La mecha de la bomba se prendió ayer por la tarde cuando se confirmó que el defensor Lucas Martínez Quarta había dado positivo en el control que le realizaron tras el partido contra Emelec por la Copa Libertadores, que se disputó el 10 de mayo. La bomba terminó de explotar horas más tarde, con la aparición del caso de Lucas Mayada y la posibilidad de que existan otros involucrados más.

Si bien oficialmente se informó que el joven defensor fue suspendido de manera provisoria por la Conmebol, el panorama no es alentador para el elenco que conduce Marcelo Gallardo.

Por lo pronto, hay dos mapas de situación para el Millonario. A priori, deberá realizar un descargo ante Conmebol una vez que sea notificado oficialmente y luego aguardar la resolución. En casos similares, como los de Fernando Barrientos (Lanús) y Nicolás Figal (Independiente), la suspensión que se espera oscilaría entre los seis meses y el año.

Al igual que en River, el diurético fue la sustancia por la cual fueron suspendidos provisionalmente Barrientos y Figal. Lo cierto es que ninguno de los dos todavía recibió la sanción final y ambos están sin jugar desde hace dos (Figal) y tres meses (Barrientos). Eso sí, una vez que se dictamine el período de suspensión se tomará en cuenta este lapso que acumulan sin poder jugar.
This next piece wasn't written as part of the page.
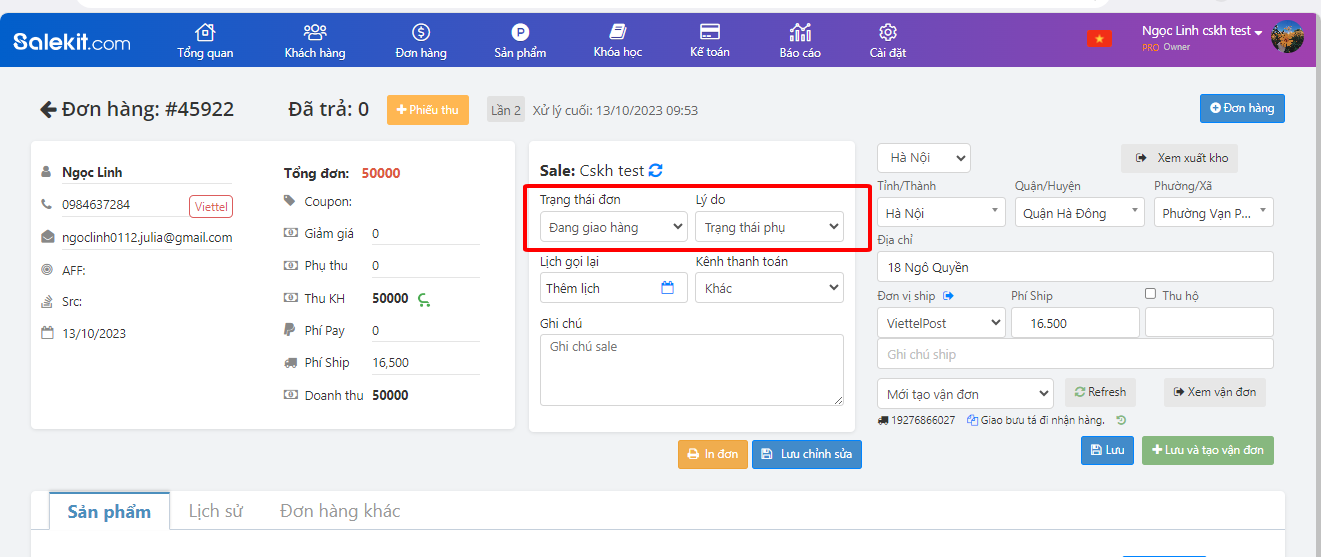
Task: Click the green recalculate icon beside Thu KH
Action: tap(424, 299)
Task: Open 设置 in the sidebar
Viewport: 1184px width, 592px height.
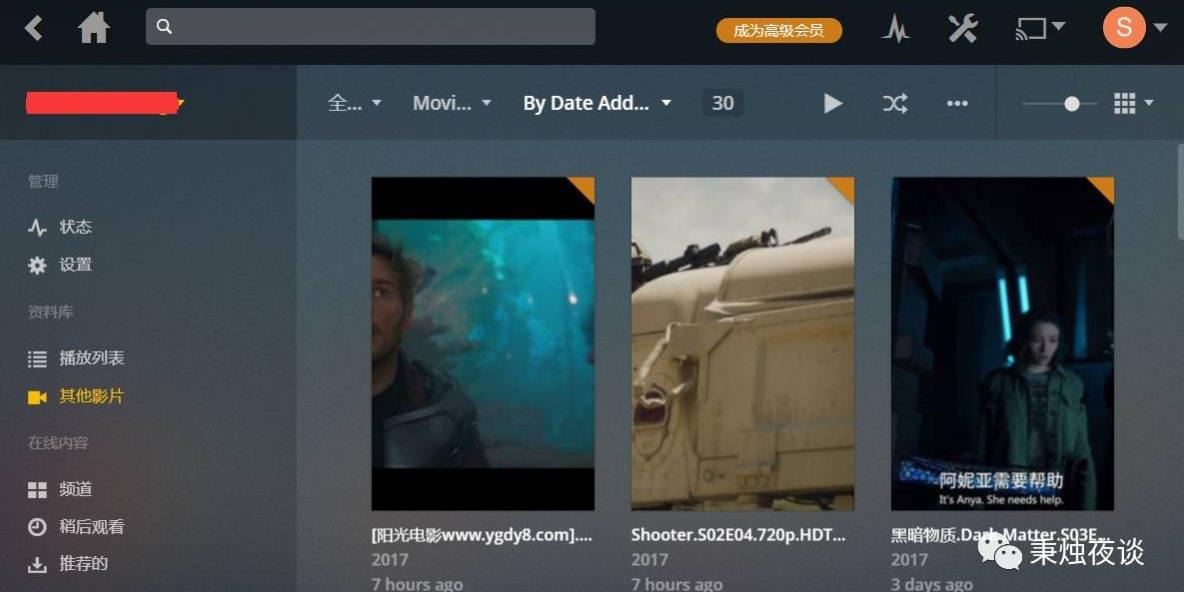Action: point(75,265)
Si estos pasos se repiten con la entidad de Núñez, River no podrá contar con los jugadores involucrados, al menos, para los octavos de final de la Copa Libertadores contra Guaraní en Paraguay –la ida será el 4 de julio y la vuelta el 8 de agosto–.
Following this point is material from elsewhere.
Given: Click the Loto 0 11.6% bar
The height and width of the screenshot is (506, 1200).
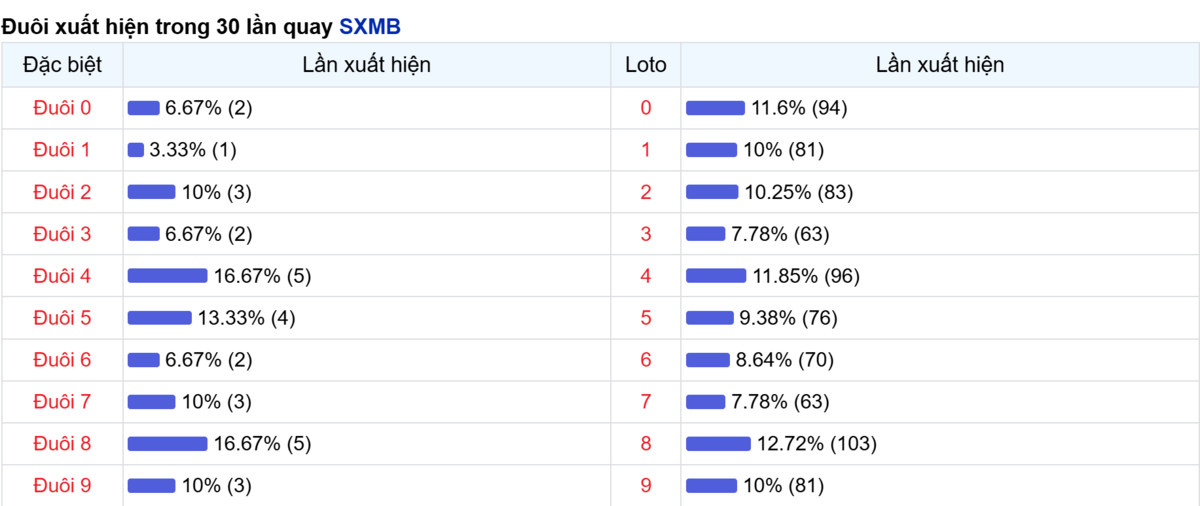Looking at the screenshot, I should 715,108.
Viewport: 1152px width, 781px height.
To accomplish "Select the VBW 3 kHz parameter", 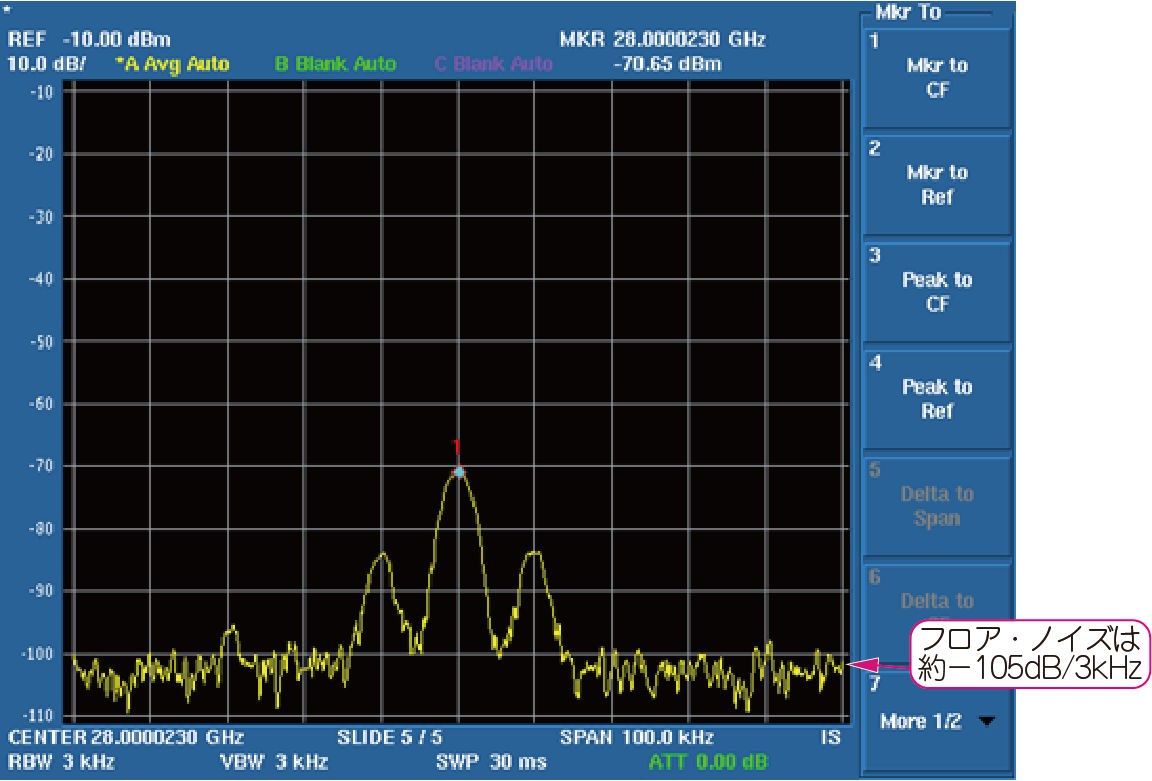I will point(274,762).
Por lo pronto, el director de médicos de la Conmebol puso un plazo mínimo de tres semanas como plazo mínimo para conocer una resolución parcial. “Estamos hablando de un proceso que va a llevar por lo menos tres semanas. Tiene que haber un tiempo adecuado para hacer la etapa de investigación y resolución jurídica y farmacológica firme”, explicó en Fox Sports Osvaldo Pangrazio, encargado del área médica del ente.

Aunque el panorama podría ser todavía más desalentador: el reglamento disciplinario de la Conmebol anuncia en su artículo 41 que el ente podría tomar las sanciones que crea necesarias con el club si hay más de dos jugadores involucrados.

“Si resulta que más de dos miembros de un equipo han cometido una infracción de las normas antidopaje durante el período de celebración de una competencia, los órganos disciplinarios de la Conmebol, en caso de que la Conmebol sea el órgano rector de la competencia, o de lo contrario de la asociación en cuestión, impondrá las sanciones adecuadas a la asociación o al club al que pertenezcan los miembros del equipo, además de otras consecuencias individuales para los jugadores que haya cometido la infracción”, señala el reglamento.

Lo cierto es que, como sucedió con Martínez Quarta, Conmebol primero deberá hacer oficial el incumplimiento de las normas de antidopaje. Luego comenzará el proceso de sanción provisoria a los futbolistas y la posterior defensa. Si los tiempos son similares a lo ocurrido recientemente en Lanús e Independiente, River deberá esperar al menos tres meses para saber qué sucederá con los futbolistas involucrados.